Varnell's oldest son, Larry, who was valedictorian and captain of the basketball team at Sewanee, and a Fulbright scholar, is now getting a doctorate in nuclear physics at Cal Tech. Gilbert, a basketball player at Texas Tech, has a doctorate in physics. Jimmy, who "tore the basket up" at Sewanee, has a master's in English and is now in law school at the University of Washington. Daughter Lynda will graduate from SMU in June.
"I'm just a country boy and all, I don't come on very strong," Varnell says apologetically. "I just work real hard. I believe in repaying tenfold for anything I've ever gotten. People may think that with so many hats I may be shirking something, but I work real diligently to give people value for their dollar."
Work he does. "Lon is a most unusual person," SEC Publicist Elmore (Scoop) Hudgins says. "He beats SEC schools once in a while, and he always scares 'em to death. If he's got one player, he can play you. Vandy would have terrific contests with Sewanee when Sewanee didn't have a single player who could make Vanderbilt's squad."
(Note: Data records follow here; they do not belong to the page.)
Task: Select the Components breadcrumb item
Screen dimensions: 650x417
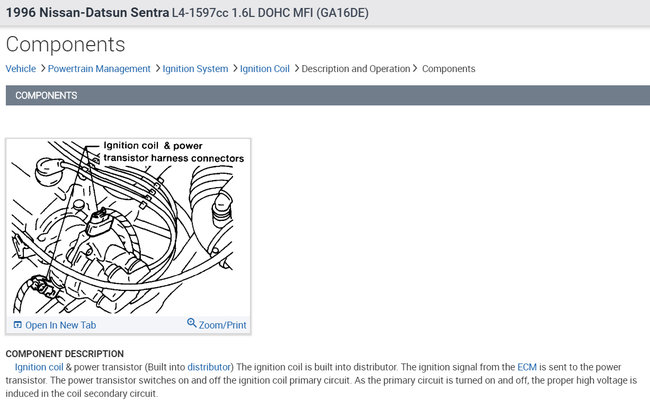Action: 449,69
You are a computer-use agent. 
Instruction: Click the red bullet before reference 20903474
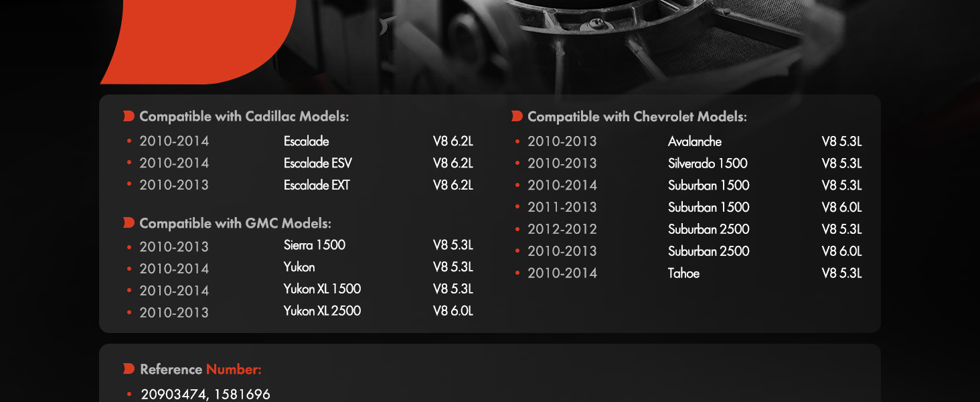click(x=129, y=395)
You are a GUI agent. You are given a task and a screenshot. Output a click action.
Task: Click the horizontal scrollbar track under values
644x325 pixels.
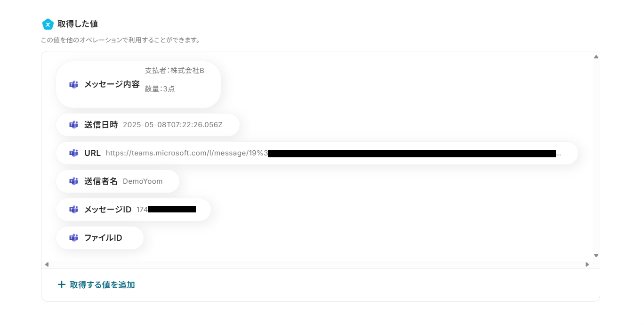point(317,264)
Four years ago the University of the South beat a good Mississippi team twice in one year. Ole Miss has stopped playing Sewanee—"even though they like to play us because we're white meat." Varnell's 32-year record is approximately 500-200, exactly 254-181 at U. of the S.
See Varnell at a game and you know why. Passion practically comes through the pores. Puddles and pools of it. "Lon has the strangest voice when he gets excited," a friend says. "Kind of a squeaky Mickey Mouse voice. And you know how other coaches scream and yell at officials? Lon kinda petitions 'em. It gets to where the referees feel sorry for him."
Varnell has written often about basketball. One of his articles, Developing a Hardwood Giant, led to an invitation to take his team on a 1951 tour of Europe and North Africa, and that led to a letter from J. Kwei Fynn of Accra, Ghana. "I have," wrote J. Kwei Fynn, "at last a moment to myself and making the most of it by writing to you this my humble missive. I am in good condition of health and hope you are also the same. Please, I am learning to play Basketball.... One day I came across your pointres.... As God Almighty have given you to me, I hope also that you will help me from this time and forever. Sir, I needed some of the Basketball materials—such as canvas sizes eight, socks, pant and jerseys or you could give. I know that you will give a kind consideration to this my humble words and grant unto me that I have stated above, and give me a book that covers basketball from A to Z.... [I am] also asking for a vacancy in your school. I am a lad of 16 years and attending James Town Academy, my height is 5'1" and weight 112 lbs."